─── Material for the task

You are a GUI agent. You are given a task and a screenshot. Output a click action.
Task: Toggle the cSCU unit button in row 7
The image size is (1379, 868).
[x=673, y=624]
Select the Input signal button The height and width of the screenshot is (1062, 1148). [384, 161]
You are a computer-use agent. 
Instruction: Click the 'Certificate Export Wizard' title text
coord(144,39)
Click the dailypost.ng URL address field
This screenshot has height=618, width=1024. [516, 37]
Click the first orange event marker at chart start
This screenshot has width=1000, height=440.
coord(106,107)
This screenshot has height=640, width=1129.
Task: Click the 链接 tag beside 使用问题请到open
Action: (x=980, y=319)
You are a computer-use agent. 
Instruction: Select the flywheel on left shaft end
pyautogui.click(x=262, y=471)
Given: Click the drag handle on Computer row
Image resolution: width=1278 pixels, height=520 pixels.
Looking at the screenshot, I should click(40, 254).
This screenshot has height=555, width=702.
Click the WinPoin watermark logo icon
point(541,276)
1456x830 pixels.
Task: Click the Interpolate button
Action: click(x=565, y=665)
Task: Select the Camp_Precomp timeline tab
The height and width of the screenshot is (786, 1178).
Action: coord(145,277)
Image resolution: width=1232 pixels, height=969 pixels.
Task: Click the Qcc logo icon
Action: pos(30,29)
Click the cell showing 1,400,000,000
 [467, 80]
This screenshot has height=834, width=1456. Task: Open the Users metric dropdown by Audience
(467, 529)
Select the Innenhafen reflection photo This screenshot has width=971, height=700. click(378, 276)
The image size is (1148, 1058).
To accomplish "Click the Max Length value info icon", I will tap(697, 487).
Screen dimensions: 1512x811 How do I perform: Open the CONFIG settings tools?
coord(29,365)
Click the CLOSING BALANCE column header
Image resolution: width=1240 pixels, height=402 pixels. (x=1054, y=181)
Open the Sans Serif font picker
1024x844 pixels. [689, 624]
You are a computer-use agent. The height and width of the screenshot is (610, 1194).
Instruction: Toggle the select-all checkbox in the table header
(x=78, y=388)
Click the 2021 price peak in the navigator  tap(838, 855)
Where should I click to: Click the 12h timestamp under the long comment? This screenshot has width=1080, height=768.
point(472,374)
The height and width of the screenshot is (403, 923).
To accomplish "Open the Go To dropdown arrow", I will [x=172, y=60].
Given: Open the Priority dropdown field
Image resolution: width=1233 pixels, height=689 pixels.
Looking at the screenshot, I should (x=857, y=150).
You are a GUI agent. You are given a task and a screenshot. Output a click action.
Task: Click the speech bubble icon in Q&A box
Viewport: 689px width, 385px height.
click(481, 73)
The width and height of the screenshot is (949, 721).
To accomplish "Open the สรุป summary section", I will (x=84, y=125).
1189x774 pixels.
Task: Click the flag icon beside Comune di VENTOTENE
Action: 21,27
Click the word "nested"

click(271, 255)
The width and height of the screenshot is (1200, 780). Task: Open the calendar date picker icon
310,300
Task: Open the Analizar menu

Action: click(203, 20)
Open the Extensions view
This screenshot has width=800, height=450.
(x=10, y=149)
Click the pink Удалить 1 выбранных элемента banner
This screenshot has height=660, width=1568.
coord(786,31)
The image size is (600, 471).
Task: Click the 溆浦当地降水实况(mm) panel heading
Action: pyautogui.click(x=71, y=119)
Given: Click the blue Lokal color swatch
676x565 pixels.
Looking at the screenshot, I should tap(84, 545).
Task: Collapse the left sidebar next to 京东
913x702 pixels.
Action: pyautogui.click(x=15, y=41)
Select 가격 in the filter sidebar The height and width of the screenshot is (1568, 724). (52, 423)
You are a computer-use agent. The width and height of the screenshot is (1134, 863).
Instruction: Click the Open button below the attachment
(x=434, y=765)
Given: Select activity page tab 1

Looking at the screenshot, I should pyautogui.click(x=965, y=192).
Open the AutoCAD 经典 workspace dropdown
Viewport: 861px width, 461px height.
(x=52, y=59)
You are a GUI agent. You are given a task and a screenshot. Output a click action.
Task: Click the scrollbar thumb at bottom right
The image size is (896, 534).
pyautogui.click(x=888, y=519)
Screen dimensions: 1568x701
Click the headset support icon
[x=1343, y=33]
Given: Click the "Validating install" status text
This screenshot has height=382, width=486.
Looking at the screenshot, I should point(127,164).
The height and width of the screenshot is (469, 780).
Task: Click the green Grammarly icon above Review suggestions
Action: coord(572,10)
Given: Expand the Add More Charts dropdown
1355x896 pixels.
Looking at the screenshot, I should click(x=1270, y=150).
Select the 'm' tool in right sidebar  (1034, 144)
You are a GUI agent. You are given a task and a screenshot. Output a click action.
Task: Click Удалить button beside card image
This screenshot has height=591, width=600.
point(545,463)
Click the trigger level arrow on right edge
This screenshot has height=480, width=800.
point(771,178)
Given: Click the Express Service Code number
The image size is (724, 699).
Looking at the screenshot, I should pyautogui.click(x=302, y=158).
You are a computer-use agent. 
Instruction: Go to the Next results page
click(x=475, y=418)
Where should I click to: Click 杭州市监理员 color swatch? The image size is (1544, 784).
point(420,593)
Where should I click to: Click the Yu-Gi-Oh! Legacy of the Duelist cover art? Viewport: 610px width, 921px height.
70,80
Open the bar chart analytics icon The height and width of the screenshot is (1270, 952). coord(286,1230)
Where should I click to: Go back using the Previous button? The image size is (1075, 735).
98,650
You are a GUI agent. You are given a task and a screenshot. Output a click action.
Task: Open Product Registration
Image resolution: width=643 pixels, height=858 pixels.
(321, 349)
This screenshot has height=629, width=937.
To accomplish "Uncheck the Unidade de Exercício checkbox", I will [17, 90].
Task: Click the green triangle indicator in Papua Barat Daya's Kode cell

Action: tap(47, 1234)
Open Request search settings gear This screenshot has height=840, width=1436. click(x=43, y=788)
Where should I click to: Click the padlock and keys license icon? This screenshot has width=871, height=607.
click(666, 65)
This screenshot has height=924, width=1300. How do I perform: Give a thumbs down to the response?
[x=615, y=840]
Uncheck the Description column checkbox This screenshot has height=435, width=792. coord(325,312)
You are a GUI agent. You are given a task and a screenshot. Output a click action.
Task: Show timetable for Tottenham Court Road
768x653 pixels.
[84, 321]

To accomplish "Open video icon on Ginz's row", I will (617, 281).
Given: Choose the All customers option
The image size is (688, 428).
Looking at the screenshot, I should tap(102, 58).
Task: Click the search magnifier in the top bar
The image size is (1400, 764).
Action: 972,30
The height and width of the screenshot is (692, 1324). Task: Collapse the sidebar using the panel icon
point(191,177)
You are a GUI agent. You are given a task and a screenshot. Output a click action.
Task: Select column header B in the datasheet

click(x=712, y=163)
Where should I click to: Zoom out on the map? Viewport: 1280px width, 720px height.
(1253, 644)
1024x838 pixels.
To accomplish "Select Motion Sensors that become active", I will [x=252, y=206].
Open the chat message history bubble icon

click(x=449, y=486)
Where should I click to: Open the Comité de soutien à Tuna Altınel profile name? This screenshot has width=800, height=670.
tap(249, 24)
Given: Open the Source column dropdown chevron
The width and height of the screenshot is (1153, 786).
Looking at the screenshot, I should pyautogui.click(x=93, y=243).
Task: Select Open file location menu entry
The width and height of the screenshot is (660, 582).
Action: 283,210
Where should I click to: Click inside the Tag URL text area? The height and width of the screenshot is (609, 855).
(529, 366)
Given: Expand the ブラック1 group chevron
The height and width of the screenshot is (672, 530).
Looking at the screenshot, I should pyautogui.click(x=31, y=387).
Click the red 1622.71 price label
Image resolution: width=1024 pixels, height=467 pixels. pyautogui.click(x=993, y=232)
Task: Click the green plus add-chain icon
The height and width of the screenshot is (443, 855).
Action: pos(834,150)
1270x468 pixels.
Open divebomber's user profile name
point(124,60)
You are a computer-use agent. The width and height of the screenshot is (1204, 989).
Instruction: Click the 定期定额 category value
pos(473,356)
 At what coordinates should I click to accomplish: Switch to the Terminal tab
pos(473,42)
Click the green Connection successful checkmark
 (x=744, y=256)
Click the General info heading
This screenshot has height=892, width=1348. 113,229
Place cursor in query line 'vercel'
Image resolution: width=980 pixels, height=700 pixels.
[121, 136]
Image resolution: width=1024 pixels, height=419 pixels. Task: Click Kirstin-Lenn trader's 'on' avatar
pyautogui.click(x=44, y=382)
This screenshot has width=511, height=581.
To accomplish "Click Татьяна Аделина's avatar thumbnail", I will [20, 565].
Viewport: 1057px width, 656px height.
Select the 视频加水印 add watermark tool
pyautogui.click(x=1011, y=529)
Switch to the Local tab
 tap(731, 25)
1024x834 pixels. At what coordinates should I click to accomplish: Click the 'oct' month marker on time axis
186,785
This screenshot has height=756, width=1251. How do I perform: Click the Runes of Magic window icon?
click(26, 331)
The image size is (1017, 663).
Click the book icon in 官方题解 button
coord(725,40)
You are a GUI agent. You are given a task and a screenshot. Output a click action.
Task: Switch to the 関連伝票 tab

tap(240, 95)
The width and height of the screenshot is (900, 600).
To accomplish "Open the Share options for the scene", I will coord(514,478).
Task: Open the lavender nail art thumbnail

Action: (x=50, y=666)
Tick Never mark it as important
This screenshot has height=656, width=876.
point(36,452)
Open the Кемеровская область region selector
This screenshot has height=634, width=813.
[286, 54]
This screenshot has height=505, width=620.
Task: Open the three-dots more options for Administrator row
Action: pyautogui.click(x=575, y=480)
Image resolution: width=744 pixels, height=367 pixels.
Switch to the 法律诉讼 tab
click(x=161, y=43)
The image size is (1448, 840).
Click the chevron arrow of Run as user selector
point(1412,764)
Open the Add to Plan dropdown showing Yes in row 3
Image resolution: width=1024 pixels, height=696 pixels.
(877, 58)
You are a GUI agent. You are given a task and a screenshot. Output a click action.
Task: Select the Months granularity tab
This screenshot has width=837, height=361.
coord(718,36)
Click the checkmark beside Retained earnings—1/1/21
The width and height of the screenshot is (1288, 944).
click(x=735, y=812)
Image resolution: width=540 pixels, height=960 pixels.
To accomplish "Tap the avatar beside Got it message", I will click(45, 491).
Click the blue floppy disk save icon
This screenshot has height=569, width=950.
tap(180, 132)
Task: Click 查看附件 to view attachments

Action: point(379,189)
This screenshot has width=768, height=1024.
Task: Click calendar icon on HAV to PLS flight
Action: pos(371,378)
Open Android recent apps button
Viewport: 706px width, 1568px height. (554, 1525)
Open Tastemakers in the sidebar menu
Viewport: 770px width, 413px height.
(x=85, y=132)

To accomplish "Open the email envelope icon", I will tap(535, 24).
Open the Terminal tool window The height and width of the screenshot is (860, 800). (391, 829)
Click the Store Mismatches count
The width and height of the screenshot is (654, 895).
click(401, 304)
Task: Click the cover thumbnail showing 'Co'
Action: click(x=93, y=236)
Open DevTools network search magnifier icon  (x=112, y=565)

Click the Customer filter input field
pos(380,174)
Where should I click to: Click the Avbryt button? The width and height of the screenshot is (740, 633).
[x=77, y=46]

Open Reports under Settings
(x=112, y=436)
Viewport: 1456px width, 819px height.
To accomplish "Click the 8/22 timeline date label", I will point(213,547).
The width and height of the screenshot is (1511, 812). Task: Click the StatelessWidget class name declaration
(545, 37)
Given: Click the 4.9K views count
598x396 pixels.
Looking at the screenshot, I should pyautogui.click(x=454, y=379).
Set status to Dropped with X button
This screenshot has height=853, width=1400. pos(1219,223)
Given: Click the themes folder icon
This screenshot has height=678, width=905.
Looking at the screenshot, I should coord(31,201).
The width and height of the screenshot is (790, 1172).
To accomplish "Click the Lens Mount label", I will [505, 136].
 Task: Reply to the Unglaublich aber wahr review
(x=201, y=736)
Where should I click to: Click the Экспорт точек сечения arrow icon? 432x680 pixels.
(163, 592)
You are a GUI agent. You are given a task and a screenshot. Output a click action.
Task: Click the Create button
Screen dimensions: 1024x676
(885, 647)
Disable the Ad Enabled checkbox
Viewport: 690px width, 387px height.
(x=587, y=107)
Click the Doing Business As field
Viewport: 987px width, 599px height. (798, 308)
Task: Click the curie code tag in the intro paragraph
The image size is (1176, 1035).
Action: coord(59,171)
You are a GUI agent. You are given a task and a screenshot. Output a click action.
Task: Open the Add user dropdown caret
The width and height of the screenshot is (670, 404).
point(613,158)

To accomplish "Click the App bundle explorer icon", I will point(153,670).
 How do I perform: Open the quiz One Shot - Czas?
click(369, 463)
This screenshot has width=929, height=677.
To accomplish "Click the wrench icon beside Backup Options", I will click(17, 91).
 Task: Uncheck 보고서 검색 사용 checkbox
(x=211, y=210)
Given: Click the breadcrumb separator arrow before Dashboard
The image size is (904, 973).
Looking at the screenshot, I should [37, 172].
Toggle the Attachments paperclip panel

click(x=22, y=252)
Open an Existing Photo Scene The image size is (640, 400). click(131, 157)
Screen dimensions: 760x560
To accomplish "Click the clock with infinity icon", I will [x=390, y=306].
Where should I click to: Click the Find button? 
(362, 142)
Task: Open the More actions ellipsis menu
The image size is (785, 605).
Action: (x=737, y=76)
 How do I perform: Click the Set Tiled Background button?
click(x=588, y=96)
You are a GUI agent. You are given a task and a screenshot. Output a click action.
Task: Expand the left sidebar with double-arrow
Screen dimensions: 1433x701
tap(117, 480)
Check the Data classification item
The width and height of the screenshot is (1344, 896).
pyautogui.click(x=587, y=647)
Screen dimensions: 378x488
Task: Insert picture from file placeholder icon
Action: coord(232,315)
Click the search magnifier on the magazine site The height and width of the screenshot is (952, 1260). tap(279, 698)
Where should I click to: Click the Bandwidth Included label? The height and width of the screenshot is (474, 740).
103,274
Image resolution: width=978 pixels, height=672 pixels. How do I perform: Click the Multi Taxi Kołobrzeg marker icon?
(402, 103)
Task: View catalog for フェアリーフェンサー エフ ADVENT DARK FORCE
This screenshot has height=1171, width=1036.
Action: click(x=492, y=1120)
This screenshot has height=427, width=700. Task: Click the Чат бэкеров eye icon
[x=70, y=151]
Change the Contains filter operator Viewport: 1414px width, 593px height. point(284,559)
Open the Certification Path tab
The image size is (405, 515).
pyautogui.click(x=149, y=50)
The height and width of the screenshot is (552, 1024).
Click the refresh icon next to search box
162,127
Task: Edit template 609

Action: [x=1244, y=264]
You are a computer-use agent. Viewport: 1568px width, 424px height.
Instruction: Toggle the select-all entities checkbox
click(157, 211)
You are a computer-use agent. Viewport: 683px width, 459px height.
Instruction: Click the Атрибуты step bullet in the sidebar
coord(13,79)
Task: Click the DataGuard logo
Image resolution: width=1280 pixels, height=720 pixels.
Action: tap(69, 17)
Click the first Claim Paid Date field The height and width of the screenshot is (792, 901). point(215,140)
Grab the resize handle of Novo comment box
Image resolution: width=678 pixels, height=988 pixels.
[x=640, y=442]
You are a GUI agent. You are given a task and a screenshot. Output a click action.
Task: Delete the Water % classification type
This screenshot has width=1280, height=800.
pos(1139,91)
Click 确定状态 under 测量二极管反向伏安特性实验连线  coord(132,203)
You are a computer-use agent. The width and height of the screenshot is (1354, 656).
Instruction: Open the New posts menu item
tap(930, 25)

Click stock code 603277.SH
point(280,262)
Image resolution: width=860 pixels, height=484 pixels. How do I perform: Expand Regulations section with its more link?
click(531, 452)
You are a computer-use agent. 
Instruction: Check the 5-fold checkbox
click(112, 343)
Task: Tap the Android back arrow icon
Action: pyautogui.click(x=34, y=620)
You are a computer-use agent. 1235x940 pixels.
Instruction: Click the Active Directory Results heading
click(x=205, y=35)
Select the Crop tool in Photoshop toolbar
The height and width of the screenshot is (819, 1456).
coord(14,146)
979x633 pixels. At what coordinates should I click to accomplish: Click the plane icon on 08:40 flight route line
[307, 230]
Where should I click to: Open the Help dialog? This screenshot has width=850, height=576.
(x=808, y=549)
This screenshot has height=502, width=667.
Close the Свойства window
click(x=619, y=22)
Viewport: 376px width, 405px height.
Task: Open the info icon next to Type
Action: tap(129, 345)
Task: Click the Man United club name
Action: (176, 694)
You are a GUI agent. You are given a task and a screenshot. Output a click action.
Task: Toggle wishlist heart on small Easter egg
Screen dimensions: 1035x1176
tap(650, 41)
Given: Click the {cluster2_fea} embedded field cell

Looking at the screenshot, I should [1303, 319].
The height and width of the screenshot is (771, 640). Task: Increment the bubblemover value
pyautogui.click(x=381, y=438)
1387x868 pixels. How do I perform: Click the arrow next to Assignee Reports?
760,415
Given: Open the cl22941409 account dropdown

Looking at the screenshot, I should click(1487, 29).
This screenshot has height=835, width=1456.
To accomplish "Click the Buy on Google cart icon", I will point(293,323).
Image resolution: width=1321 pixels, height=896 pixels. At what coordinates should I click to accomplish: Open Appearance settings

──────

| Task details |
From the listing above, return every line that contains the word "blue".

| Answer section |
Given: Click the blue Lokal color swatch
Click the blue floppy disk save icon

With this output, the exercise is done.